Sua nova filha dorme longe do barulho das máquinas que nivelam e compactam ruas, que estão sendo pavimentadas com asfalto, paralelepípedo ou bloco sextavado.
A menina dos olhos do prefeito traz no nome um significado resplandecente, que acaba iluminando ainda mais a boa vontade do gestor, que tem buscado ressignificar o município onde ela e outros bebês irão crescer.
Helena ainda não sabe que o prestígio do pai junto aos representantes políticos na Assembleia Legislativa e na Câmara Federal fez chegar em Itanhém, recentemente, duas carretas cheias de máquinas e equipamentos hospitalares. Esse material dará um pouco mais de dignidade às mães que tão logo poderão ter seus filhos numa mesa de parto novinha e, se necessário, numa sala cirúrgica equipada com aparelhos de última geração. Se por acaso algum bebê nascer prematuramente, o pai de Helena fez também chegar ao Hospital Municipal dois berços aquecidos para aumentar as chances de sobrevida desses apressadinhos.
(É necessário abrir um parêntese nesta crônica para relembrar o sofrimento do povo itanheense na gestão de Zulma Pinheiro e seus irmãos, os quais abandonaram os mais pobres quando permitiram o fechamento do então Hospital Maria Moreira Lisboa, cuja reabertura só aconteceu depois de manifestações populares pelas ruas e em frente à Câmara de Vereadores e à Prefeitura Municipal. Inúmeras vezes aqueles cidadãos, que não têm planos de saúde como os moradores da Fazenda Suíça sempre tiveram, bateram à porta daquele hospital e voltaram para casa chorando depois do vigilante informar que não tinha médico e nem previsão de quando ali haveria um plantonista. E quantos corações que não parariam de bombear o sangue se não tivessem de serem levados às pressas para outras cidade?)

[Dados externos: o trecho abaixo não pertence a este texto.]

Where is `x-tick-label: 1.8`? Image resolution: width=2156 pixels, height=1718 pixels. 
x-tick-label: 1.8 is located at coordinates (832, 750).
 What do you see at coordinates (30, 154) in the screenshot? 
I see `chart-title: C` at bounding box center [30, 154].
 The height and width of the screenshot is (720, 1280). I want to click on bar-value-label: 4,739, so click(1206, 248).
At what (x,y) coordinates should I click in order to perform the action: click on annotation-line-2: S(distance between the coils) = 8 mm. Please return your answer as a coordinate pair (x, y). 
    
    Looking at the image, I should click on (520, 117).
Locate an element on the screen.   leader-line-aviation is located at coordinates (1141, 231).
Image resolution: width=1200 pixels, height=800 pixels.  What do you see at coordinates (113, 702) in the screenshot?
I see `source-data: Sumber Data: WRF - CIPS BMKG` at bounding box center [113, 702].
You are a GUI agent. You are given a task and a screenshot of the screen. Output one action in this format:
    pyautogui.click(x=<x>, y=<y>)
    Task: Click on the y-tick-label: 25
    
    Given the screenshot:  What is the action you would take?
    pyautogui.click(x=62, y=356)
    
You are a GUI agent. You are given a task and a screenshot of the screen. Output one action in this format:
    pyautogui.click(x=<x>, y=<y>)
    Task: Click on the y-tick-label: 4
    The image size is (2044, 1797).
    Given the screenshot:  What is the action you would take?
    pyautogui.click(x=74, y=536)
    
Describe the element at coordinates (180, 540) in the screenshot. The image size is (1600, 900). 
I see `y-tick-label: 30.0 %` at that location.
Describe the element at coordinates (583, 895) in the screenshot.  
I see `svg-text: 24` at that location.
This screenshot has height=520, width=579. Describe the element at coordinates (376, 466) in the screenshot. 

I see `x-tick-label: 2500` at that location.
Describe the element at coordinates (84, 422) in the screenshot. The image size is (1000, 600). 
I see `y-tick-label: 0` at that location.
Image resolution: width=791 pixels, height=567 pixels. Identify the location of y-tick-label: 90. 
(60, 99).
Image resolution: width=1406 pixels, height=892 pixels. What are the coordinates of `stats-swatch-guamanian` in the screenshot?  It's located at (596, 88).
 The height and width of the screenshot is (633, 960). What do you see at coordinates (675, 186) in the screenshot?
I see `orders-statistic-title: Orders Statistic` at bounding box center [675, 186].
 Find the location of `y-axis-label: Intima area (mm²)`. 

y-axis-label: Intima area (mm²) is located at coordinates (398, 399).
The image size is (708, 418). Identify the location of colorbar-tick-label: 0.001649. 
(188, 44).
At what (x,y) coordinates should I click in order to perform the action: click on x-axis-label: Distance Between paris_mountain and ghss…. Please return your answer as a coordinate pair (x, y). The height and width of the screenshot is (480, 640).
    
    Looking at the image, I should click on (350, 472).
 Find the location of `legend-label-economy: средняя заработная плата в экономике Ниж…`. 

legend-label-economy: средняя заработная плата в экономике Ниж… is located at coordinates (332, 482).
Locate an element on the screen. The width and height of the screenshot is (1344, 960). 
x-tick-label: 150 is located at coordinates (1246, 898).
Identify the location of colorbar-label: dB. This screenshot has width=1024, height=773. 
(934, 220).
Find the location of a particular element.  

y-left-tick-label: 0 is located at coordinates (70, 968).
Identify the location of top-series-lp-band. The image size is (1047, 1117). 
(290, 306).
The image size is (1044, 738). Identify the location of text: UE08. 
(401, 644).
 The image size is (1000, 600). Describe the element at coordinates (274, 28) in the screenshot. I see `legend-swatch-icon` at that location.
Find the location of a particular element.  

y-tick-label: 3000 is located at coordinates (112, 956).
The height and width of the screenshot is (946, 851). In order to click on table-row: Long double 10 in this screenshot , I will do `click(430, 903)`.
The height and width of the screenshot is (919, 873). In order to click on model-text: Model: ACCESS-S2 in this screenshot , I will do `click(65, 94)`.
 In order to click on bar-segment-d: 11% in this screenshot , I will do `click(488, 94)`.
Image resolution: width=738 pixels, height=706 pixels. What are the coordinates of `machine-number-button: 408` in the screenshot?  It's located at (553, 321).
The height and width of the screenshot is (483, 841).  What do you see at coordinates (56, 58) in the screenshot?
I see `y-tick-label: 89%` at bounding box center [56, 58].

Simultaneamente, enquanto despacha no gabinete, está nas ruas acompanhando as várias frentes de serviços, nas secretarias cobrando mais humanidade nos atendimentos ou viajando para Salvador ou Brasília em busca de recursos, o coração de Mildson Medeiros tem ficado também em casa, ao lado de Helena.
Entre ofícios e projetos agora o prefeito também carrega saudades dentro da pasta, uma saudade recheada de mais responsabilidade e gratidão com sua família, seus amigos, admiradores e correligionários. E, assim, a saudade deve seguir iluminando seu caminho em busca de dias melhores para o município de Itanhém.
Claro! Precisava lembrar disso também: às vezes na equipe do prefeito aparece um ou outro que ainda não sabe o que é empatia, não sabe abraçar o sofrimento do outro, mas esses estão tendo reinados curtíssimos. E tem que ser assim mesmo!
Mildson Medeiros já repetiu o cafezinho em várias ocasiões e em diversas casas, porque ele, ao contrário de meia dúzia de políticos arrogantes e estrategistas do mal, não aparece somente em época de eleições, fingindo apreço para sair bem na foto.
E, apesar da vontade de estar sempre perto de Helena, ele vai seguindo, tomando cafezinhos e colocando em prática um dos ensinamentos do mestre Homero: “O trabalho conquista todas as coisas”.